Tuesday, Nov 06, 2012
PAKISTAN - The 27-year-old German had travelled to Waziristan in Pakistan with his wife three years ago.
He wanted to liberate the the area, known as a Taleban stronghold, from the "infidel occupiers".
The couple went to the area, a mountainous region in the north-west of Pakistan bordering Afghanistan, after converting to Islam.
Known only as Thomas U, he also volunteered to fight for the Taleban.
But he soon became disillusioned with the terror group because of the violence and drug-taking, The Telegraph reported.
He is now on trial in the German capital for involvement in a foreign terrorist group.

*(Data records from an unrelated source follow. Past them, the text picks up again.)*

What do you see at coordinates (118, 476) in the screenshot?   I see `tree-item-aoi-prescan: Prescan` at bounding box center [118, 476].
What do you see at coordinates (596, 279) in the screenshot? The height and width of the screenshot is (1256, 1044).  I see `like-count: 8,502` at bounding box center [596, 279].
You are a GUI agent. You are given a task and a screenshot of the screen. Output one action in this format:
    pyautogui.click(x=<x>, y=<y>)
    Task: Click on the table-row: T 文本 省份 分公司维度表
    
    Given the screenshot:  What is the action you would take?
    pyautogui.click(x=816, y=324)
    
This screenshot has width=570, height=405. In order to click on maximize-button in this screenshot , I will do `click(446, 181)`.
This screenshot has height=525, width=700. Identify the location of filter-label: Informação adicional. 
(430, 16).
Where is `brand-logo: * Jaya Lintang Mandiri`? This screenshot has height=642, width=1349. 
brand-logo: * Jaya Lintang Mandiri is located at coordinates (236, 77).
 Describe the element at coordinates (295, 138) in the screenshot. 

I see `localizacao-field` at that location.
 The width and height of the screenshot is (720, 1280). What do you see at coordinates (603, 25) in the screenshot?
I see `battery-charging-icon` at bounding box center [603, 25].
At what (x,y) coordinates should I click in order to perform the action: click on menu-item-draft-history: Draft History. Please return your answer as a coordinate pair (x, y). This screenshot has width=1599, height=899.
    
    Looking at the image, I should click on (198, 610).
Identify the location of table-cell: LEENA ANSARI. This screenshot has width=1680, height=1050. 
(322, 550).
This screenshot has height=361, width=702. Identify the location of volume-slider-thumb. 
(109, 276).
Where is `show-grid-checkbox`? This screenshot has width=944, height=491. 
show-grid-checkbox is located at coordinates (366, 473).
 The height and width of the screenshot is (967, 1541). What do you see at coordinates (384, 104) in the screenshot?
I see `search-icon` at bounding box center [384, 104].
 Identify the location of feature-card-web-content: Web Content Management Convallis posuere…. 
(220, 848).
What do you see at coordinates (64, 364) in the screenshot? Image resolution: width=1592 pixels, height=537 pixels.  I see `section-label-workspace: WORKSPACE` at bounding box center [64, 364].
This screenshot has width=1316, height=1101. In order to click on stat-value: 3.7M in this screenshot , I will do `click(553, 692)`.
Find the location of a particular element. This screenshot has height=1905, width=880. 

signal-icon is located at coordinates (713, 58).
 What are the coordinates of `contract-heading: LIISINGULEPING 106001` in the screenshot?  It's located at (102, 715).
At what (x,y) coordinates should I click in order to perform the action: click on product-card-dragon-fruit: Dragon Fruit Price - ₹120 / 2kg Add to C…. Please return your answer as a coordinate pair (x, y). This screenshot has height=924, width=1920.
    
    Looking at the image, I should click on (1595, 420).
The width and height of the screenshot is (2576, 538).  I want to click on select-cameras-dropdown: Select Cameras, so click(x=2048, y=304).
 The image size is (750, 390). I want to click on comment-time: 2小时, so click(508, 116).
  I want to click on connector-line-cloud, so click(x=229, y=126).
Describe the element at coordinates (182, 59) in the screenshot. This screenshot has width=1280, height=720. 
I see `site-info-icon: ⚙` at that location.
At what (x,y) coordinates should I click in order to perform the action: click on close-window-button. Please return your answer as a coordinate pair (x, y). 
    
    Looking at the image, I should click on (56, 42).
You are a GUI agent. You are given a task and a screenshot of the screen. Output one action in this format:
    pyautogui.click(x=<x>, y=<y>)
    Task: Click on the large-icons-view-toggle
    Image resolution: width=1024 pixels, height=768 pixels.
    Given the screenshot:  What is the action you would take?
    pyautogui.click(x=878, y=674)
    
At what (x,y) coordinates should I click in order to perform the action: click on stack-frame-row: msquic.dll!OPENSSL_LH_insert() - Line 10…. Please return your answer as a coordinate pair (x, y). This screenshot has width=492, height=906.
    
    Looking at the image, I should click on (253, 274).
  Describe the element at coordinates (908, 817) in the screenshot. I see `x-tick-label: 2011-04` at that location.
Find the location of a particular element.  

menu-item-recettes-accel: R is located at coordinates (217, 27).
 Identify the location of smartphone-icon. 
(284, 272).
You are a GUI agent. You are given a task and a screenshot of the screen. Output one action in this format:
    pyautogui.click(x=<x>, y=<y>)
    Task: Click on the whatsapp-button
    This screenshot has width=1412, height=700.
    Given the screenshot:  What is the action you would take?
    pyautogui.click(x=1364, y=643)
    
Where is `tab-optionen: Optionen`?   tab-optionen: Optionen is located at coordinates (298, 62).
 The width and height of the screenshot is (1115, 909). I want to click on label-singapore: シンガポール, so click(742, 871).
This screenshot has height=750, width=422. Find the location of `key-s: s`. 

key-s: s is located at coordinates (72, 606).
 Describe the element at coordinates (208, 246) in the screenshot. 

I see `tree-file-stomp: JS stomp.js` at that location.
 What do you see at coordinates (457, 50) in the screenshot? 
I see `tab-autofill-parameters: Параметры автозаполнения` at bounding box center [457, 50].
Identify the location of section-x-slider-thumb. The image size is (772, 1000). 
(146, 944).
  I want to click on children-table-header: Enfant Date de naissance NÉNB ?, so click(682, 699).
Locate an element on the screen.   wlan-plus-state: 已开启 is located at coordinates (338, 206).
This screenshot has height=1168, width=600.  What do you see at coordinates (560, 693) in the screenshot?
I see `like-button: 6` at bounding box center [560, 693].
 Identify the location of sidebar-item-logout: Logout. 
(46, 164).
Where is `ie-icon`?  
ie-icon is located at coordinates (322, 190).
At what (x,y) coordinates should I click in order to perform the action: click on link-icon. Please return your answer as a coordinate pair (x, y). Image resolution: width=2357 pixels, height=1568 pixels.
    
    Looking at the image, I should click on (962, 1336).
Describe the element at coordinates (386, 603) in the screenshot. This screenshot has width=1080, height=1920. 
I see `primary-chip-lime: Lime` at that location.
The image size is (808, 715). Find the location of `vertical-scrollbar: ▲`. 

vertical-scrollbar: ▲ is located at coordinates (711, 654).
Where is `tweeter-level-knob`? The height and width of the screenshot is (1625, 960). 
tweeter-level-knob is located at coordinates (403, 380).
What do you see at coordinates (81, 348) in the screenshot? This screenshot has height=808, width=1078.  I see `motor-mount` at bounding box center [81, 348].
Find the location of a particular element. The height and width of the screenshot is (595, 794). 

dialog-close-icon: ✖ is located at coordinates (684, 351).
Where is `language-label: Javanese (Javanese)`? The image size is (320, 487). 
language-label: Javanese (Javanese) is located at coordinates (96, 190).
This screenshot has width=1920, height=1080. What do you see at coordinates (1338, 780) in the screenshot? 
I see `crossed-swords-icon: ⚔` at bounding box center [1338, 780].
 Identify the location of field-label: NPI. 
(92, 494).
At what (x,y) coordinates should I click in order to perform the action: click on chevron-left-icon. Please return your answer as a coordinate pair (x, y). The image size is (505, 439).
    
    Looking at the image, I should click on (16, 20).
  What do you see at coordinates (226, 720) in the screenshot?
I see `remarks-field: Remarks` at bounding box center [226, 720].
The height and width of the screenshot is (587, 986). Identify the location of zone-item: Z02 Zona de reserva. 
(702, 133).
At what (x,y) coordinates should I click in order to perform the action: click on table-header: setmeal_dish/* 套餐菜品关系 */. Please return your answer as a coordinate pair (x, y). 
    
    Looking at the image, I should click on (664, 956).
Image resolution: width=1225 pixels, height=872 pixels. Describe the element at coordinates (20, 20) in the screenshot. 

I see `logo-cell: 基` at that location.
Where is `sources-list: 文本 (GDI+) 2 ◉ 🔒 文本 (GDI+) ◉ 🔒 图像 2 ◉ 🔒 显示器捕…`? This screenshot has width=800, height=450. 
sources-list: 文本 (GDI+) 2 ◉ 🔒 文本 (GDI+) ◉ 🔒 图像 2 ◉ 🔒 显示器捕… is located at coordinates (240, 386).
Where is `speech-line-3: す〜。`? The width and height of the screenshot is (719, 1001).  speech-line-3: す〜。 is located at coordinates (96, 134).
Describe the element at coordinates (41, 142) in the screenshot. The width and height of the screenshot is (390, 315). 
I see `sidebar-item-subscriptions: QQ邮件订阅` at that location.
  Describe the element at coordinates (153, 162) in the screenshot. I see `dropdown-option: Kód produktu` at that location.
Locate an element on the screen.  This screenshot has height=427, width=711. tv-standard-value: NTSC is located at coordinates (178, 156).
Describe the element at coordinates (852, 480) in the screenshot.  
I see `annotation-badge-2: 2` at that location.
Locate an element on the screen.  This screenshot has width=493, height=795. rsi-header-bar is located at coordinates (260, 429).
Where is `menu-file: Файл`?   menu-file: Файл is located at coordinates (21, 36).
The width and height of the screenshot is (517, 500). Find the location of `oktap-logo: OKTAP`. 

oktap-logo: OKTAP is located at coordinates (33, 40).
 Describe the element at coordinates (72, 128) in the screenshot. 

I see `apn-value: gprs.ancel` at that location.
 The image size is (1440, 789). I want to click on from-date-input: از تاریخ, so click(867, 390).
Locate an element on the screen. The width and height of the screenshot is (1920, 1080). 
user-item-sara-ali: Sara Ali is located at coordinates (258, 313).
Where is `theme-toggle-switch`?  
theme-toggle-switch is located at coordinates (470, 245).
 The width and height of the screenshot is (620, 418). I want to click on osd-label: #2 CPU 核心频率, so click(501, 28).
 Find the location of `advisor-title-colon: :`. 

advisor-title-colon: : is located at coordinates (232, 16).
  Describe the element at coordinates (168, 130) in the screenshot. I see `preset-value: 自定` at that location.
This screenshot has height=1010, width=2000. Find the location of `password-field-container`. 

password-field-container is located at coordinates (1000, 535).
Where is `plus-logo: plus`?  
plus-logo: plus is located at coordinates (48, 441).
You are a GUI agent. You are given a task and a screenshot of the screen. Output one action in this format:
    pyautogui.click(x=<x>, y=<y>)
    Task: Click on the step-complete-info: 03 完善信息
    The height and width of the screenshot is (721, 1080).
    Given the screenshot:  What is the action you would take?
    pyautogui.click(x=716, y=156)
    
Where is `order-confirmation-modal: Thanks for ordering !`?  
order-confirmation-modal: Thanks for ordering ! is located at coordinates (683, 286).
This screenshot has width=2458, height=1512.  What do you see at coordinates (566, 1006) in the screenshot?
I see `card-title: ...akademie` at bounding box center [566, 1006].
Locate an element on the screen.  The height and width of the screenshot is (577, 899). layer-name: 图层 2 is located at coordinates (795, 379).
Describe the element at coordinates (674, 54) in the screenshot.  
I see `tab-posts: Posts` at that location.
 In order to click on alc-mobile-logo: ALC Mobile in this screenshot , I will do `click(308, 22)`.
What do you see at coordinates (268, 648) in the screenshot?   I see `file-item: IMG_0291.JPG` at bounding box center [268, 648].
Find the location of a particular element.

He has also turned his back on radical Islam and lets his wife "dress anyway she wants".
"I regret leaving Germany and regret my crimes," he told the court.
He said the violence in the region was just too much for him, especially after seeing the remains of three fellow Germans killed by Pakistani army shelling.
"The sight of their badly mangled bodies moved me," he said.
"I was scared and I wanted to get out.
"Waziristan was not what I was looking for."
He also complained of unhygienic conditions in the war-torn region that left him infected with hepatitis, and which were, in his opinion, "incompatible with the teachings of the Quran". He said in a statement to court that he was appalled by the Taleban's love for drugs and their attitude toward women.
In one case, he said, a Taleban fighter went to the German widow of a dead comrade and told her that she would marry him.
The proposal was made without any consultation with her "as if she was just an object", he said in his statement.
He said that when he met his Taleban recruiters, he and his wife had to hand over about US$6,000 (S$7,300) they had raised in Germany as a donation to a cause which promised to conquer Afghanistan in a year.
In September 2010, the couple fled Pakistan and managed to reach Turkey, where they were arrested.